- **Task**
Count how many lines below include the string "header". Only that number should appear in the reply.

=== Task input ===

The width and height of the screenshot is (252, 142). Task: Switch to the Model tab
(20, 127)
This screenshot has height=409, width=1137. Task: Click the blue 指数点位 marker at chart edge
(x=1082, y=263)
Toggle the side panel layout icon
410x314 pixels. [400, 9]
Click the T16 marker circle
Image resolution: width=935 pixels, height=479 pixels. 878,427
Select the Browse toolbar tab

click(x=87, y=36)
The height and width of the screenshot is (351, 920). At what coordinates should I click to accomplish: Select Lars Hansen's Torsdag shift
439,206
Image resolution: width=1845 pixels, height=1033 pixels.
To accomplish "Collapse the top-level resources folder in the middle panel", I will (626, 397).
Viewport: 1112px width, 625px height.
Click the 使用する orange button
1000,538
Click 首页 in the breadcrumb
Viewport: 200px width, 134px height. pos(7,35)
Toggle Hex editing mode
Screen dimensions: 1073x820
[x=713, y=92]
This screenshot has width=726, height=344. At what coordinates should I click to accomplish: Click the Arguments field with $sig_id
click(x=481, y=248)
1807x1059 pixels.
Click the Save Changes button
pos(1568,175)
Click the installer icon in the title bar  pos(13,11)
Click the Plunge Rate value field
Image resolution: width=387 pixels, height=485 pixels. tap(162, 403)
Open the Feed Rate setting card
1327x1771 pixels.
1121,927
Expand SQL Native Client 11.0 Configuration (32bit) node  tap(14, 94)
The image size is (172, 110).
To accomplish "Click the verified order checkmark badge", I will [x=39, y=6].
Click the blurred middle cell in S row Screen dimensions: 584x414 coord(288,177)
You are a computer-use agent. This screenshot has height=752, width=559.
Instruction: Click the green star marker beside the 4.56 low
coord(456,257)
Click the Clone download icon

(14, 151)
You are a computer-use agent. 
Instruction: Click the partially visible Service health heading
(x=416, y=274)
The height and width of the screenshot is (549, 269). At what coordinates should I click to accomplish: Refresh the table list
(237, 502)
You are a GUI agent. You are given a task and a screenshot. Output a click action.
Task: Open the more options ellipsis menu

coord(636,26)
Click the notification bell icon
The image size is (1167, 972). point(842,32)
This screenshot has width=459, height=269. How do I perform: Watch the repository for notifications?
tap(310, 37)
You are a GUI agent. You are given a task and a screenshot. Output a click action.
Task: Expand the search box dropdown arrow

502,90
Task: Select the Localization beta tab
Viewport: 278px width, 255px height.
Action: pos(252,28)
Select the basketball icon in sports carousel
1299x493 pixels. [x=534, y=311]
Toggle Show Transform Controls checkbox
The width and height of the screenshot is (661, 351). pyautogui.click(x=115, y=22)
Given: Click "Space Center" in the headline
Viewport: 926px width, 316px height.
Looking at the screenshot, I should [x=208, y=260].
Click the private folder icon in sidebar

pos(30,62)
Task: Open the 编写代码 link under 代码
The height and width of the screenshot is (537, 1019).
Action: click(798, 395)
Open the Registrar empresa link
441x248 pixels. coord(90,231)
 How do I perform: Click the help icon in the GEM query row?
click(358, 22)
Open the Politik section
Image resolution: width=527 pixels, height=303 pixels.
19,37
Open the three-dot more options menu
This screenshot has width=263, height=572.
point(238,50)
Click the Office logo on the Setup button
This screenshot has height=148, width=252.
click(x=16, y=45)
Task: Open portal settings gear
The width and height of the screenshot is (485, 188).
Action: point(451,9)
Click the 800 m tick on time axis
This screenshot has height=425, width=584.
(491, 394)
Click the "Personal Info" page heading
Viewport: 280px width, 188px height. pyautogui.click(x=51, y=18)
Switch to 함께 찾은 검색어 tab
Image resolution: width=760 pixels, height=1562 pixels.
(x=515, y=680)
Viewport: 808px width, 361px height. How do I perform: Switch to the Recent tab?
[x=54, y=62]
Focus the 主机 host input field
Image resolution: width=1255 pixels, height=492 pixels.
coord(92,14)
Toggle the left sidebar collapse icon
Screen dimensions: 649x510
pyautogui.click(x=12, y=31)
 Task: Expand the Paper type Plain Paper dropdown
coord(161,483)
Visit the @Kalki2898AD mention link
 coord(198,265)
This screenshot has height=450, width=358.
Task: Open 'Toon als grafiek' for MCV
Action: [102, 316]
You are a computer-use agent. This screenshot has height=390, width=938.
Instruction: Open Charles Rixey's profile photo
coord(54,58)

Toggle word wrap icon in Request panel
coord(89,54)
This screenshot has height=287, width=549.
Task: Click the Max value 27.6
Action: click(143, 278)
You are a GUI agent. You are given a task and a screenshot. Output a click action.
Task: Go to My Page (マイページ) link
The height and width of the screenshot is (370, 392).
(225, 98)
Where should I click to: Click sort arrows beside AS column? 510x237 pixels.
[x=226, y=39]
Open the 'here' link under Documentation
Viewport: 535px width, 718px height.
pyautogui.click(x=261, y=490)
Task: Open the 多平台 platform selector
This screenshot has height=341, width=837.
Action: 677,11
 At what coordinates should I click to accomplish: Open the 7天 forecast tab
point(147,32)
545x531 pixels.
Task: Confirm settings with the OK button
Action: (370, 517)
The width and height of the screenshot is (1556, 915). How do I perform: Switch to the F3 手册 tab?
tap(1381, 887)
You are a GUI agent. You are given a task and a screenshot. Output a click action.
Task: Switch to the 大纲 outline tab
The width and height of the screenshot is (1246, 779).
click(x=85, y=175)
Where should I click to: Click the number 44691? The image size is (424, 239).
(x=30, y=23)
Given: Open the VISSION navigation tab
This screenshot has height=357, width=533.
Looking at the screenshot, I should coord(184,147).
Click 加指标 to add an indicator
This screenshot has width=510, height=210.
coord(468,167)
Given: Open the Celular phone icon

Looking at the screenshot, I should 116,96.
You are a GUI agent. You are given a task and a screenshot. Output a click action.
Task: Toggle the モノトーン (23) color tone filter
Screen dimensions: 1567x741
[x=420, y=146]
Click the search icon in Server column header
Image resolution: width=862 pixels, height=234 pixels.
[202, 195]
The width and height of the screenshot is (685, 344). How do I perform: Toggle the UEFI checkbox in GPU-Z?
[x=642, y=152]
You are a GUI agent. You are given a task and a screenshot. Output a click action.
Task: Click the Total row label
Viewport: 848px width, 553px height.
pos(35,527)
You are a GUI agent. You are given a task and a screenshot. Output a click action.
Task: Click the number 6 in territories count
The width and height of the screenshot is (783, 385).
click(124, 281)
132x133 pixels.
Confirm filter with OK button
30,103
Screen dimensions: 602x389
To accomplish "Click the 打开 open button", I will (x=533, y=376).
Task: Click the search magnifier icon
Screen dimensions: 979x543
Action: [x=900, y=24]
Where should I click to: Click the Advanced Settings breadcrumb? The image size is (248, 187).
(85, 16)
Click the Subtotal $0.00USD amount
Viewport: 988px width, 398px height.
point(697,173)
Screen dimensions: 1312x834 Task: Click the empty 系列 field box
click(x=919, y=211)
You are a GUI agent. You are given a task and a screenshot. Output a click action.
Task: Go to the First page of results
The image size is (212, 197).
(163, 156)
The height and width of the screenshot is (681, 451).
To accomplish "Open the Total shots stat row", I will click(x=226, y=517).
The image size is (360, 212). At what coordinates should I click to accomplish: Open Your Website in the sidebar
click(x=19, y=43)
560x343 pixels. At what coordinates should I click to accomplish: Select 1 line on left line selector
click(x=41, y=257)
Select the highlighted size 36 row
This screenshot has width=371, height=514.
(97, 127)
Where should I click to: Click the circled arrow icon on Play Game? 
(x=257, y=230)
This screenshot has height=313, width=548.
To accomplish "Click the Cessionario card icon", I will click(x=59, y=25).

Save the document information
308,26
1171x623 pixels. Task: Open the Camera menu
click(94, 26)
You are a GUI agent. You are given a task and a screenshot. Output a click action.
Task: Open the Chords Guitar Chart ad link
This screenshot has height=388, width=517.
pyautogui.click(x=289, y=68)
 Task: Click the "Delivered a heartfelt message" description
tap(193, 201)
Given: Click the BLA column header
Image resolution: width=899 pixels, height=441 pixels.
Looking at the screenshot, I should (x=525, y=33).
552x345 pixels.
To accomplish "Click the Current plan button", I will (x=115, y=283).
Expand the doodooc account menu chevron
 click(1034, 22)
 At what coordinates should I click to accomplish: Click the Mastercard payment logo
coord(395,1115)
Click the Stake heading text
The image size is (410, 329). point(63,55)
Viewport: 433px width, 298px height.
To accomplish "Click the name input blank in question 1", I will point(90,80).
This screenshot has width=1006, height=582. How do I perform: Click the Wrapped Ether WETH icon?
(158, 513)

===

- **Response area**
2